Energy prices seesawed up one day, down the next Nov. 11-17 as traders reacted to changes in weather and reports of US petroleum inventories. Prices rebounded Nov. 16 as reports of major declines in US stocks of crude and gasoline during the week ended Nov. 11 undermined previous speculation of demand destruction because of high costs to consumers.
But then the New York front-month crude futures contract plunged to a 5-month low on Nov. 17 with a separate report of more natural gas injected into US storage, signaling ample supply for the winter heating season.
Demand destruction questioned
"Total refined product demand rose by about 400,000 b/d, or 2%, [in the week ended Nov. 11], due to a large (860,000 b/d) increase in gasoline consumption. This is the highest weekly demand number we've seen since late August, when Hurricane Katrina made landfall," said analysts at Friedman, Billings, Ramsey & Co. Inc. in Arlington, Va. "We expect imports to recede from recent record highs and seasonally greater heating oil demand during the winter months to result in a strengthening of refining margins over the coming weeks," they said.

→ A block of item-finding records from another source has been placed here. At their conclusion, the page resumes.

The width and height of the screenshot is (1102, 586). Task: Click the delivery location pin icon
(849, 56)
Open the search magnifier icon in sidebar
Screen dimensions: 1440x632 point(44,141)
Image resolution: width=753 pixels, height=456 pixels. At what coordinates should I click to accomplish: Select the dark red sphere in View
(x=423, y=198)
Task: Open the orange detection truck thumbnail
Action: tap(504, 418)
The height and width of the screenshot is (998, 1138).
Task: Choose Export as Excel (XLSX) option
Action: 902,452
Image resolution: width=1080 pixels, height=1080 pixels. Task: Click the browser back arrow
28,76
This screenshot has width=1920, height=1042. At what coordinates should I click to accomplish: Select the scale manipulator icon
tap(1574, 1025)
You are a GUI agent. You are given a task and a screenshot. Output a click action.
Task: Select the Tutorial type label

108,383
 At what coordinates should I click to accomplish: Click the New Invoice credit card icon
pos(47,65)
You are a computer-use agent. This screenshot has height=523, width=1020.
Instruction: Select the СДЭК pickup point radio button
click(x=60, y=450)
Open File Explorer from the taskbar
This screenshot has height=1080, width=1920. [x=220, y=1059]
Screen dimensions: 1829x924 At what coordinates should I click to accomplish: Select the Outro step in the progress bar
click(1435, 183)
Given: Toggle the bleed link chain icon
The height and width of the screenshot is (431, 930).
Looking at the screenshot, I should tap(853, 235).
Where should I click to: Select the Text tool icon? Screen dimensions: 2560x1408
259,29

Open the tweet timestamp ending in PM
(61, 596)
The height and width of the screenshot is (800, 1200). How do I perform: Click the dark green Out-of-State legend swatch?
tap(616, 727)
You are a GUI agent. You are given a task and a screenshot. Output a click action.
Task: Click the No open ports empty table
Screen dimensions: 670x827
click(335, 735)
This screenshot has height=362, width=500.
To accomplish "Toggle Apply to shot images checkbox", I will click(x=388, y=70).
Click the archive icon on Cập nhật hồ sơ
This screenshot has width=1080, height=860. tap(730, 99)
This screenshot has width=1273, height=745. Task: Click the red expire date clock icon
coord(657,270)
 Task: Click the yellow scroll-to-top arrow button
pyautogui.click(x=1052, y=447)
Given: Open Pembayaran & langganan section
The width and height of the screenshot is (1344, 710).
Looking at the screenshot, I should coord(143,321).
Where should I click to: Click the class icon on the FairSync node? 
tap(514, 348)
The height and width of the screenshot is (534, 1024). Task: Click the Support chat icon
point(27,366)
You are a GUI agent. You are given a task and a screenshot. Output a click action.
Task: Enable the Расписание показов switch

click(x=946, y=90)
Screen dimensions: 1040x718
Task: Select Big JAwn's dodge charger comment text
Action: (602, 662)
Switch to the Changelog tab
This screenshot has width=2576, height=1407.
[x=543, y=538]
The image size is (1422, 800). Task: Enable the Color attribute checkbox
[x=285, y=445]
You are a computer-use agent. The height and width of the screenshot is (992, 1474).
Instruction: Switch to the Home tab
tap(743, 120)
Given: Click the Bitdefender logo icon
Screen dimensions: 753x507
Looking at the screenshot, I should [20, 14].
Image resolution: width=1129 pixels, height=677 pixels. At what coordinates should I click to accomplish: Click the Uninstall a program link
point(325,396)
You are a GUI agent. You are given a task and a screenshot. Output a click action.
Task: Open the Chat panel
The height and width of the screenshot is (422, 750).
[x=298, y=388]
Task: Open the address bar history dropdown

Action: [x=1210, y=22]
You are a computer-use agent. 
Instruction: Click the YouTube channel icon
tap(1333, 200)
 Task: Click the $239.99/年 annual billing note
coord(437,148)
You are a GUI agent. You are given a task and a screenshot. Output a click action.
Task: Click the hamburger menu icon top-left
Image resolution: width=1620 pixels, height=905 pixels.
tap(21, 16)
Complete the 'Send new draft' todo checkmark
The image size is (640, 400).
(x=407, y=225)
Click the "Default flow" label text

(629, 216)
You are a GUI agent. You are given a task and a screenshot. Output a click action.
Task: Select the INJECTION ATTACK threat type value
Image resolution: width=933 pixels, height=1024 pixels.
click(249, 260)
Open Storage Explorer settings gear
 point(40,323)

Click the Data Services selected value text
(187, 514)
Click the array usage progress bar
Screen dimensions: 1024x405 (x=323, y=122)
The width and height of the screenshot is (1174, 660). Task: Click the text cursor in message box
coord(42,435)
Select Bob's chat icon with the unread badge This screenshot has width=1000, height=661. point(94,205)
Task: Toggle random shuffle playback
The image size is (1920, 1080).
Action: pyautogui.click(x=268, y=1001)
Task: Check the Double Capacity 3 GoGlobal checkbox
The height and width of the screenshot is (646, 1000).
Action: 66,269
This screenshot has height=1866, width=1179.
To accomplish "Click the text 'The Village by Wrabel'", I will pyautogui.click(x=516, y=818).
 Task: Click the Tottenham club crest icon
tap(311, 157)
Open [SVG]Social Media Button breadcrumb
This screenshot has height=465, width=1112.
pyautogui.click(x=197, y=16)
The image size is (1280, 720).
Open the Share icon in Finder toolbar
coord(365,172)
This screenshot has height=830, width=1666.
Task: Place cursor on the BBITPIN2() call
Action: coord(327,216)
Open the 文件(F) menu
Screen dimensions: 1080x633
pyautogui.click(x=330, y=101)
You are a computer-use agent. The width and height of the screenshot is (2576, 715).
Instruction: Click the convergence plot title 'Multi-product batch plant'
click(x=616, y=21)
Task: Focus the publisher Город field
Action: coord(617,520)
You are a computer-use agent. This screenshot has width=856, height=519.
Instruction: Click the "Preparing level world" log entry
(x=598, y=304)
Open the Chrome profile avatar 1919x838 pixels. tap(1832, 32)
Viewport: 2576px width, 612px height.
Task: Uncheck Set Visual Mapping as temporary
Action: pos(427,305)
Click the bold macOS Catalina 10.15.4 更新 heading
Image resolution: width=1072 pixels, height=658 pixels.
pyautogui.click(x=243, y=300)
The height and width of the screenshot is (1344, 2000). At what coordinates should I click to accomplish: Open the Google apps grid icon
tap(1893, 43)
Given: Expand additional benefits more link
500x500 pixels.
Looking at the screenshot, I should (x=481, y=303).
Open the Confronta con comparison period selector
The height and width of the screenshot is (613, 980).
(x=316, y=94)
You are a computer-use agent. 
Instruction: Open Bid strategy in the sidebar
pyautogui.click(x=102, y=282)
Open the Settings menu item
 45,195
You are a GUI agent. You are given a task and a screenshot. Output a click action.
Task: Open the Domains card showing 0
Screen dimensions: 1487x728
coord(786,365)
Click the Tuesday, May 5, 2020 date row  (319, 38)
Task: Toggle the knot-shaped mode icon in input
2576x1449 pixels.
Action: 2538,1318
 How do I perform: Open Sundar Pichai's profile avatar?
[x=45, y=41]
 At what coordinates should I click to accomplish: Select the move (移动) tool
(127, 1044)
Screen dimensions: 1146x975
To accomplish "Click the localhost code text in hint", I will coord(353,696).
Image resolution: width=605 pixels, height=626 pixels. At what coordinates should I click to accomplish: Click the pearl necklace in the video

Paul Horsnell of Barclays Capital Inc., London, said, "The US weekly data confirm the return to health of the gasoline market. Implied demand (at 9.151 million b/d) stayed above 9 million b/d for a third straight week."
Gasoline demand growth in November is on pace with August as the fastest of the year, he said. "That strength in August was due to later revisions, the original weekly data was fairly soft, whereas the November data looks strong already," Horsnell said.
The Energy Information Administration said US crude inventories plunged by 2.2 million bbl to 321.4 million bbl during the week ended Nov. 11. US gasoline stocks fell by 900,000 bbl to 200.2 million bbl during the same period. However, distillate fuel inventories gained 2.6 million bbl to 123.4 million bbl with increases in both heating oil and diesel. Imports of crude into the US were down by 884,000 b/d to 9.7 million b/d during that same period, EIA said. However, input of crude into US refineries increased by 221,000 b/d to 14.5 million b/d.
Average US refinery utilization rates rose to 86.2% from 84% previously, and total production increased by approximately 220,000 b/d. Three refineriesBP PLC's 437,000 b/d refinery in Texas City; ConocoPhillip's 247,000 b/d Belle Chasse, La., facility; and Murphy Oil Corp.'s 120,000 b/d plant at Meraux, La.are expected to remain shut down for the next several weeks, constraining further production increases.
Meanwhile, Horsnell noted, "The flow of imports has abated, falling retail prices are ramping up demand, and the severe compression in gasoline cracks is likely to cause output to stutter at some point. In all, and despite rumors of its demise, the gasoline market seems to be well on course for health in its fundamentals."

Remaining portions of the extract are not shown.